» **Your objective**
Copy every line of the records below where the word "Pakistan" occurs.

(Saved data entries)
◇ ◇ ◇ ◇ ◇ ◇ ◇
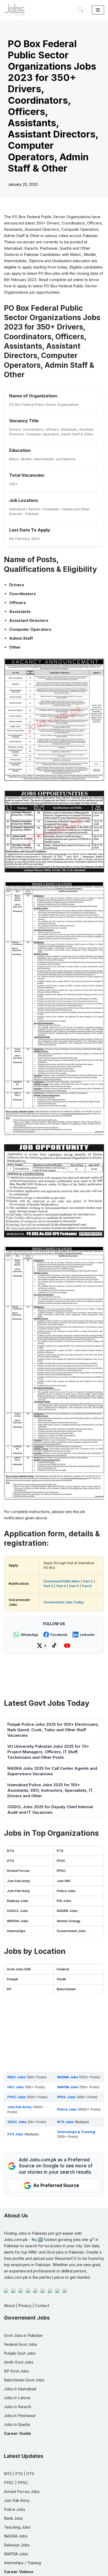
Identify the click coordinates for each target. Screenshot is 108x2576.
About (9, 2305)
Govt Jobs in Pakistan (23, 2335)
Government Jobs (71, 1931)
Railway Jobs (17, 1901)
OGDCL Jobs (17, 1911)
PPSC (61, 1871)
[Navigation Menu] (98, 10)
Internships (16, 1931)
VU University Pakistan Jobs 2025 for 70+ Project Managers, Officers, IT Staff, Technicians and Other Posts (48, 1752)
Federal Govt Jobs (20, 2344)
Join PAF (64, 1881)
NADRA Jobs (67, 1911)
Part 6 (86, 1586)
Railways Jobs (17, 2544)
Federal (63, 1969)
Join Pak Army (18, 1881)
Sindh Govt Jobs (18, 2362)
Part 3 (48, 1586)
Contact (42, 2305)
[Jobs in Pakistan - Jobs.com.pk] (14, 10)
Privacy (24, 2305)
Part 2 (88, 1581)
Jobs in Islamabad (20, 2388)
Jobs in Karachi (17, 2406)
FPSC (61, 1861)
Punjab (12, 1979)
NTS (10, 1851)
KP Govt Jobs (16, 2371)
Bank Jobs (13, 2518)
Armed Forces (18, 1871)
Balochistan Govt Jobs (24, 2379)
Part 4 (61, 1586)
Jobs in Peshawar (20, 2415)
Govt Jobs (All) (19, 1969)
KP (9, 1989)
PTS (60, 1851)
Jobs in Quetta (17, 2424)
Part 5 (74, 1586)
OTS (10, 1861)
◇ ◇ ◇ ◇ ◇ ◇ ◇
» **Task output**
Govt Jobs in Pakistan (23, 2335)
VU University Pakistan Jobs 2025 for 70+ Project Managers, Officers, IT Staff, Technicians and Other Posts (48, 1752)
[Jobs in Pakistan - Jobs.com.pk] (14, 10)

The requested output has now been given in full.